▶ _Task details_: From the patch description below, explain why the xHC ends up faulting entirely when read errors occur with a JMicron controller. Keep it to one to three sentences.

** Start of Excerpted passage **

3 years after that statement and 14 years after the original bug was
introduced, I think it's finally time to fix it. And maybe next time
let's not leave bugs unfixed (that are actually worse than the original
bug), and let's actually get people to review kernel commits please.

Fixes xHC crashes and IOMMU faults with UAS devices when handling
errors/faults. Easiest repro is to use `hdparm` to mark an early sector
(e.g. 1024) on a disk as bad, then `cat /dev/sdX > /dev/null` in a loop.
At least in the case of JMicron controllers, the read errors end up
having to cancel two TDs (for two queued requests to different streams)
and the one that didn't get cleared properly ends up faulting the xHC
entirely when it tries to access DMA pages that have since been unmapped,
referred to by the stale TDs. This normally happens quickly (after two
or three loops). After this fix, I left the `cat` in a loop running
overnight and experienced no xHC failures, with all read errors
recovered properly. Repro'd and tested on an Apple M1 Mac Mini
(dwc3 host).

On systems without an IOMMU, this bug would instead silently corrupt
freed memory, making this a security bug (even on systems with IOMMUs
this could silently corrupt memory belonging to other USB devices on the
same controller, so it's still a security bug). Given that the kernel
autoprobes partition tables, I'm pretty sure a malicious USB device
pretending to be a UAS device and reporting an error with the right
timing could deliberately trigger a UAF and write to freed memory, with
no user action.

** End of Excerpted passage **
** Start of Given material **

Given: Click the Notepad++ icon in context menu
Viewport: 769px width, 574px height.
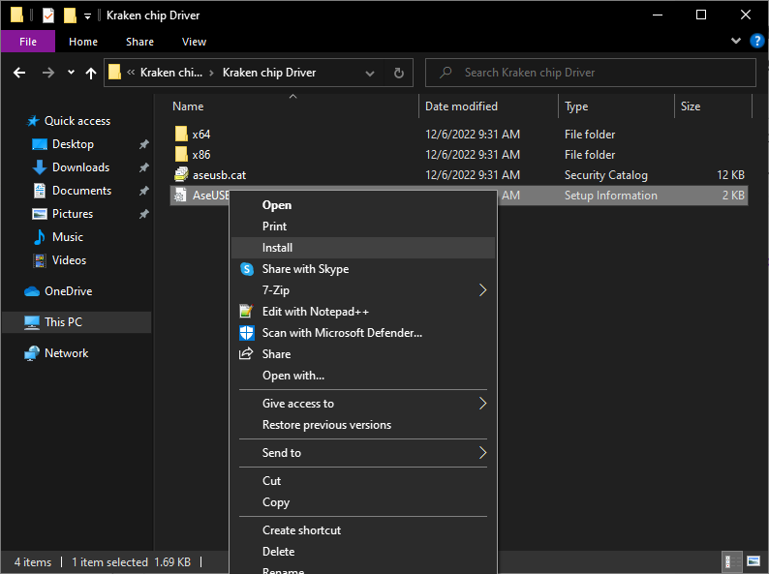Looking at the screenshot, I should pos(246,312).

** End of Given material **

▶ _Response below_: A read error forces two TDs to be canceled, one for each of two queued requests to different streams, and one of them is not cleared properly. That stale TD still refers to DMA pages that have since been unmapped, so the xHC faults when it tries to access them.